Голиков швырнул шапку на стол, ушёл из каюты. Зло застучал по трапу.

   — Стой, — сказал Шелихов, и возле рта морщины у него обозначились, как резанные ножом. — Вернись!

Голиков, слышно было, остановился на трапе. Потоптался. Заглянул в каюту.

   — Звал?

   — Сядь, — сказал Шелихов, да так, что Михаил сел молча. Не поднимал голоса раньше Григорий Иванович, а тут жёстко слова у него зазвучали. — Вот что тебе скажу, — на стол положил кулак. — Я во главе ватаги поставлен, и мне здесь распоряжаться. И за людей я первый ответчик, а ты нишкни! Ватага говорит: зимовать будем, и я приказ отдаю зимовать!

   — Поговорим в Иркутске, — начал было Голиков, но Григорий Иванович прервал:

   — До Иркутска ещё дойти надо. А тебе, ежели поперёк дела становиться будешь, найдём укорот.
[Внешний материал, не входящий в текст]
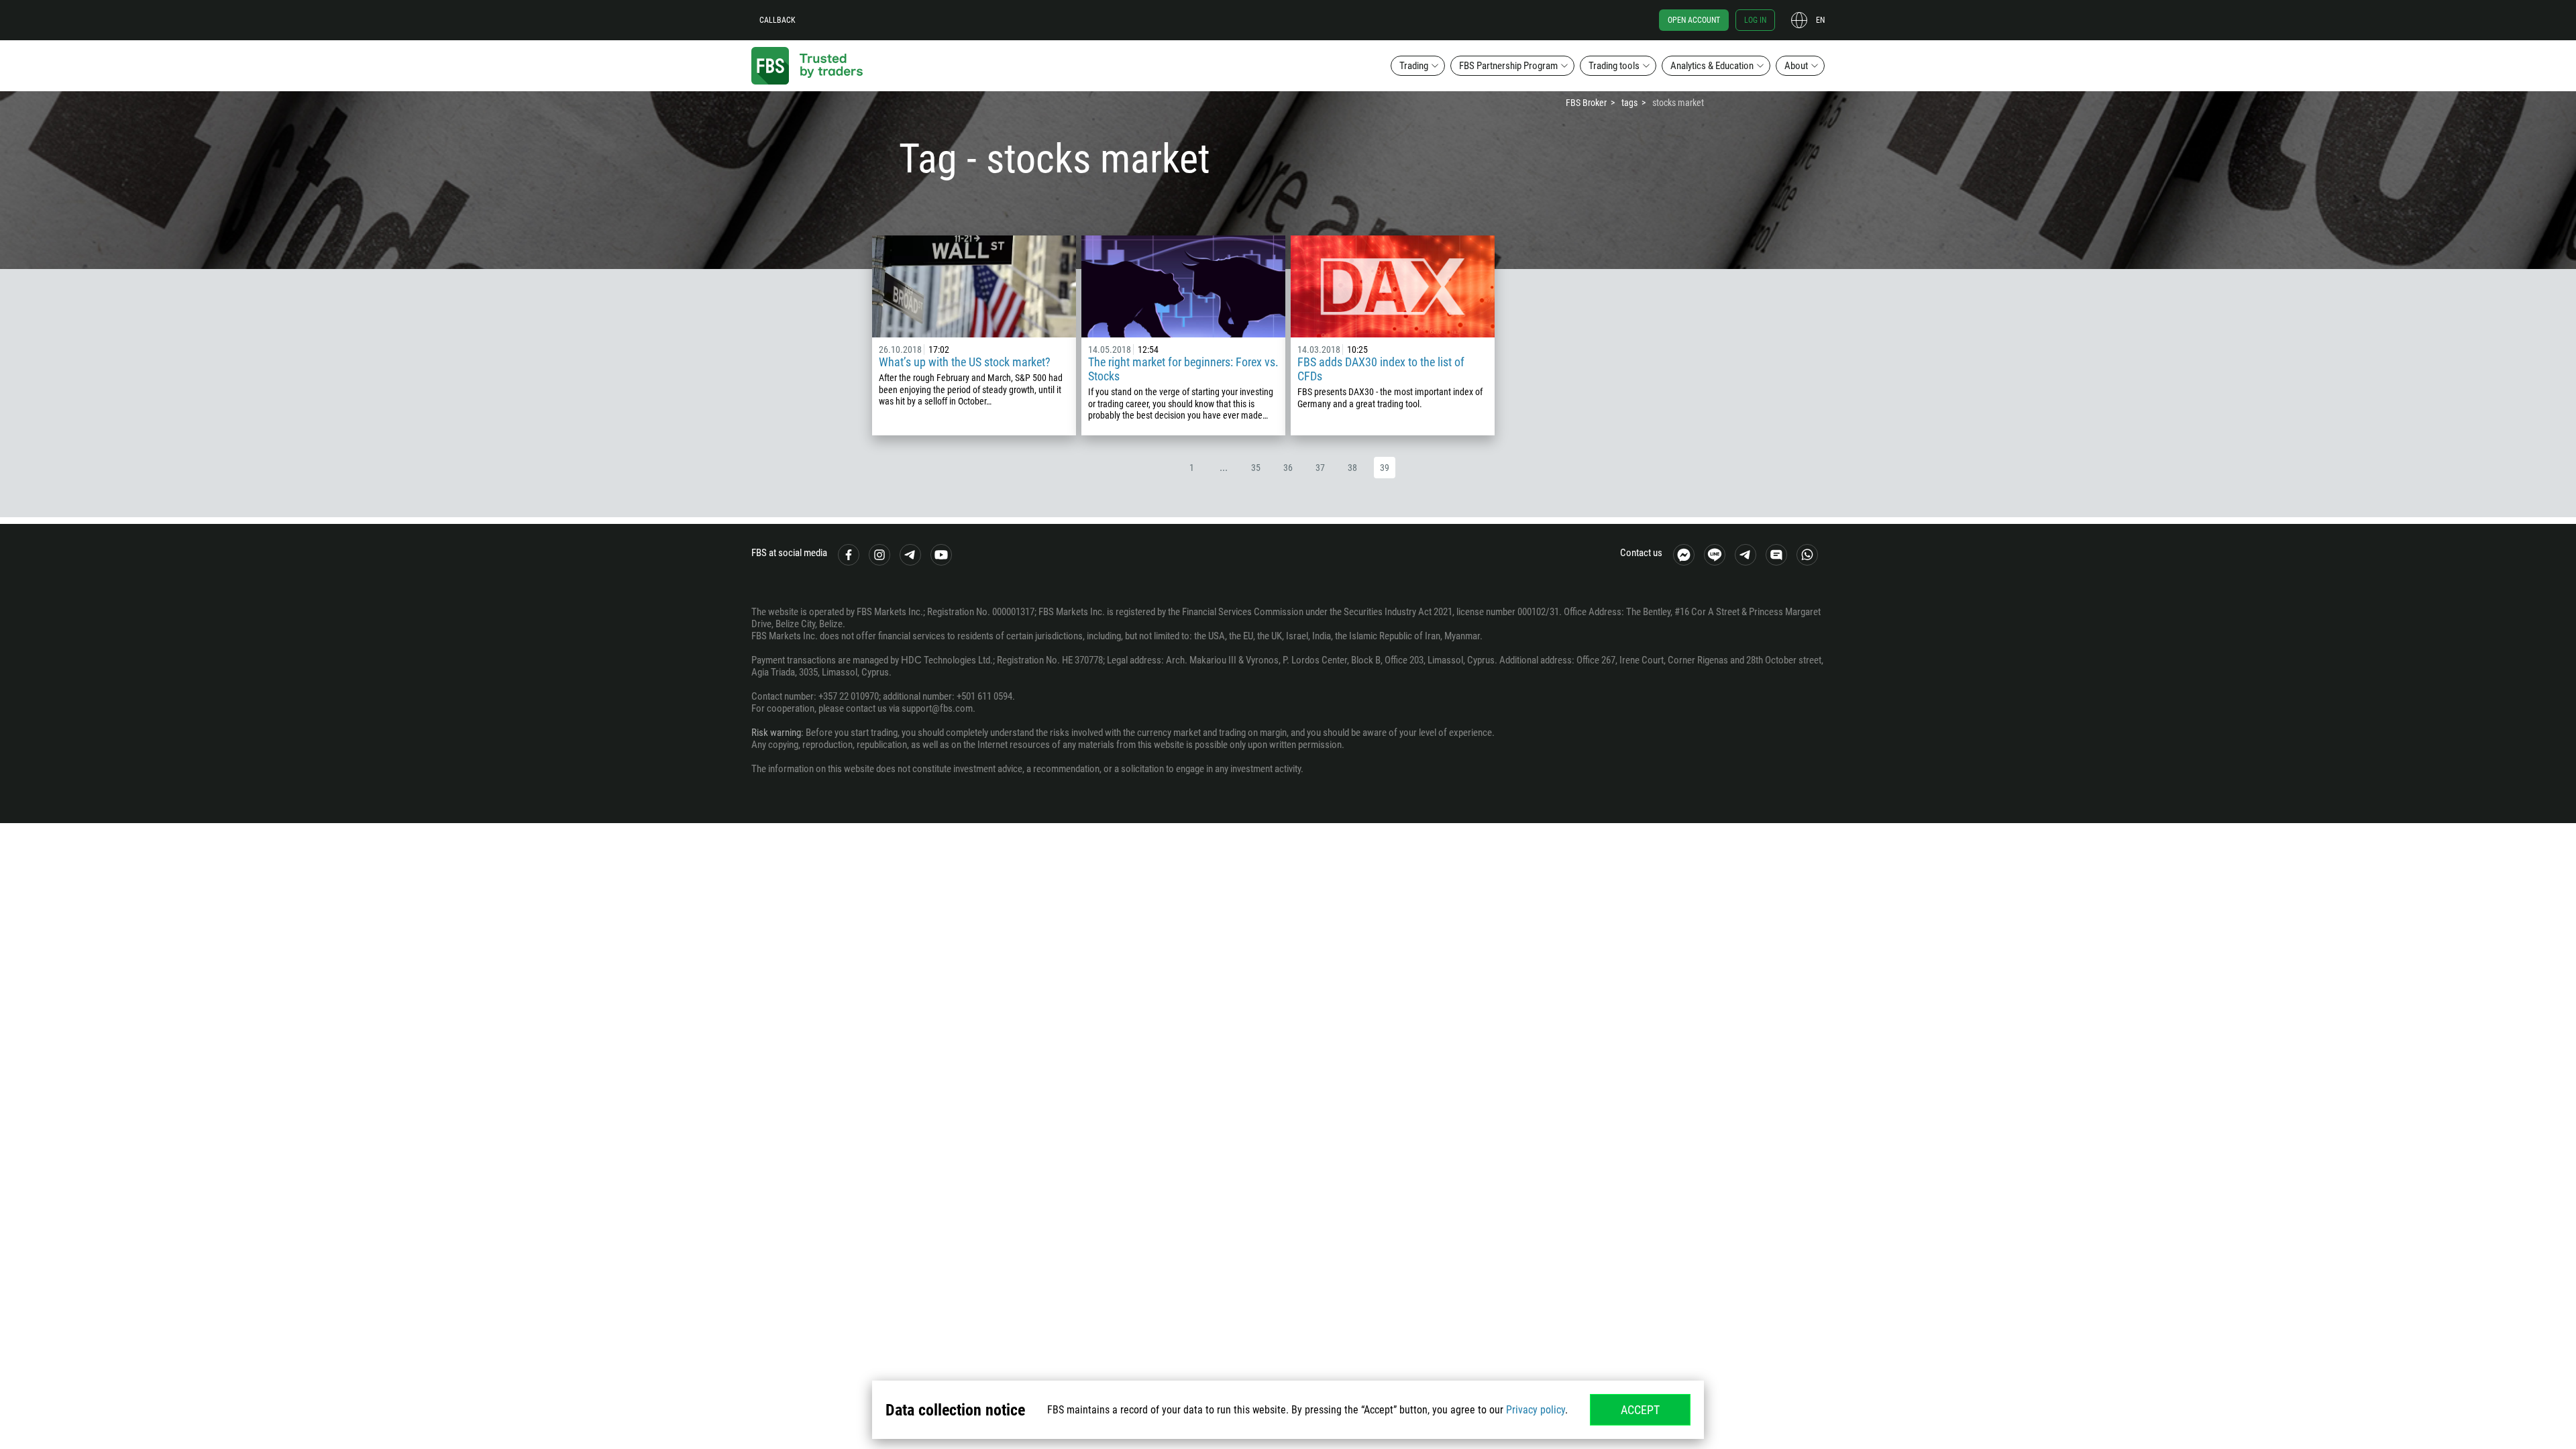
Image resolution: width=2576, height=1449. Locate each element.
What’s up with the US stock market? (965, 362)
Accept (1640, 1410)
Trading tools (1614, 66)
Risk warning (776, 733)
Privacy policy (1535, 1409)
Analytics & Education (1712, 66)
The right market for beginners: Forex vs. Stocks (1183, 369)
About (1796, 66)
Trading (1413, 66)
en (1820, 20)
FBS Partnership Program (1508, 66)
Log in (1755, 20)
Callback (777, 20)
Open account (1694, 20)
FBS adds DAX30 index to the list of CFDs (1380, 369)
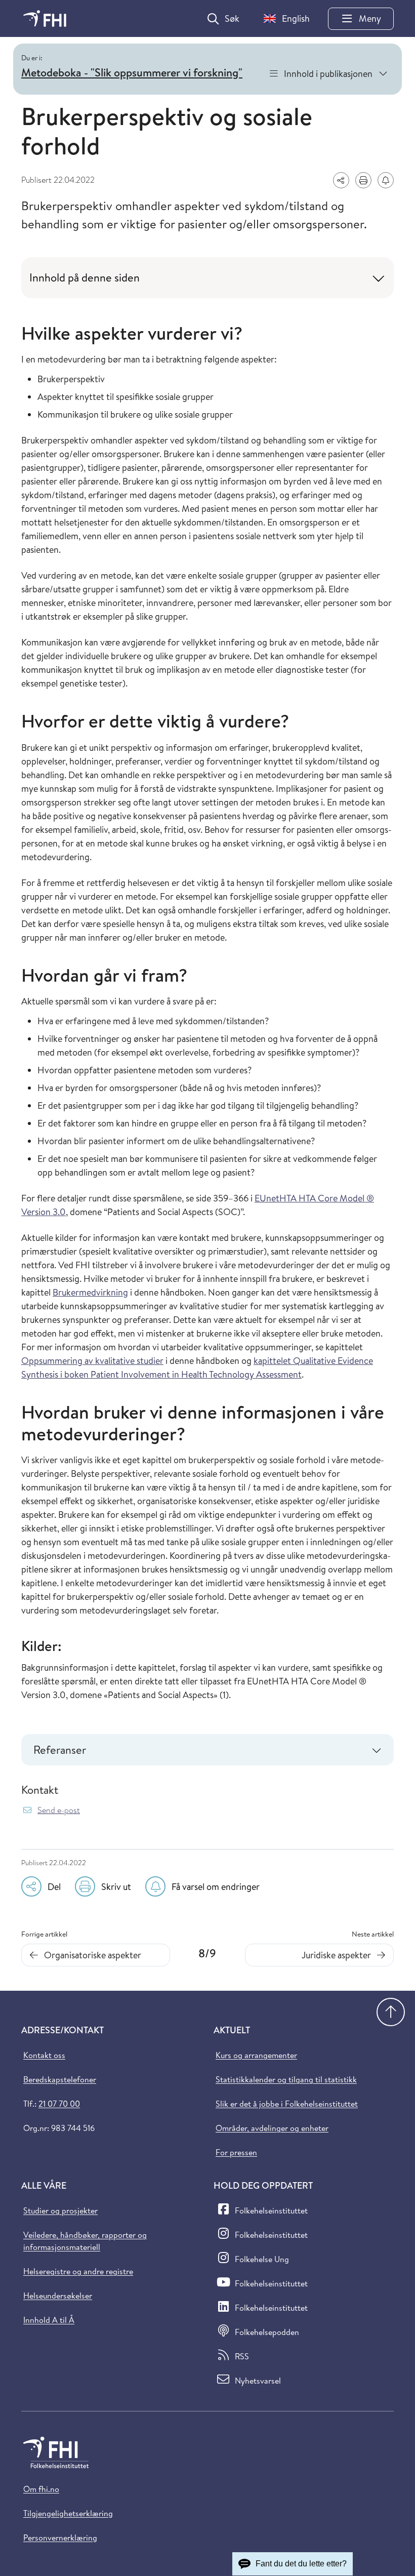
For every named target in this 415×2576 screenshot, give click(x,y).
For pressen (236, 2152)
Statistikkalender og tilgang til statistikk (286, 2079)
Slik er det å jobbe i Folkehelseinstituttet (287, 2103)
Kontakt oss (44, 2055)
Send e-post (58, 1810)
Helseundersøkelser (57, 2295)
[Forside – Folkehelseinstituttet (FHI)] (44, 18)
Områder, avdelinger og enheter (272, 2128)
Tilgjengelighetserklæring (68, 2513)
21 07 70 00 (59, 2103)
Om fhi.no (41, 2488)
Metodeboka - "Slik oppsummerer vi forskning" (131, 72)
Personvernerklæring (60, 2537)
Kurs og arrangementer (256, 2055)
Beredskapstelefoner (59, 2079)
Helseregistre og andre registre (78, 2271)
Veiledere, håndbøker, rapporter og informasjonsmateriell (85, 2240)
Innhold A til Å (48, 2319)
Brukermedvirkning (90, 1292)
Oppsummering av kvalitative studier (92, 1360)
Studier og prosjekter (60, 2210)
Твёрдо сказал так, как прирождённый вожак. Тут уж не возразишь.

Голиков понял: этот и впрямь найдёт укорот. И замолчал. Голову спрятал в воротник шубейки. Посунулся к борту.

   — Сегодня же и объявим ватаге о зимовке, — сказал Григорий Иванович, — и людей пошлём за лесом.

Но тут по палубе шаги застучали. Быстрые, торопливые. По трапу кто-то кубарем скатился. В дверях каюты встал Степан:

   — Парус на море! Парус, Григорий Иванович.

Все кинулись вон.

С востока шло к острову судно. Шло под всеми парусами, даже брамсели стояли.

Григорий Иванович глянул и сразу же узнал: «Симеон и Анна». Не удержался, крикнул:

   — Ах, молодец Бочаров! Ура капитану «Симеона и Анны»! — Оглянул стоящих на палубе засиявшими глазами. — Ну же! Ура!

Шелихов проснулся задолго до рассвета. В каюте было темно. Григорий Иванович полежал молча, прислушиваясь к ровному дыханию жены, и отбросил покрывающую его шубу. Понял — не уснуть больше. Да и душно вдруг ему стало.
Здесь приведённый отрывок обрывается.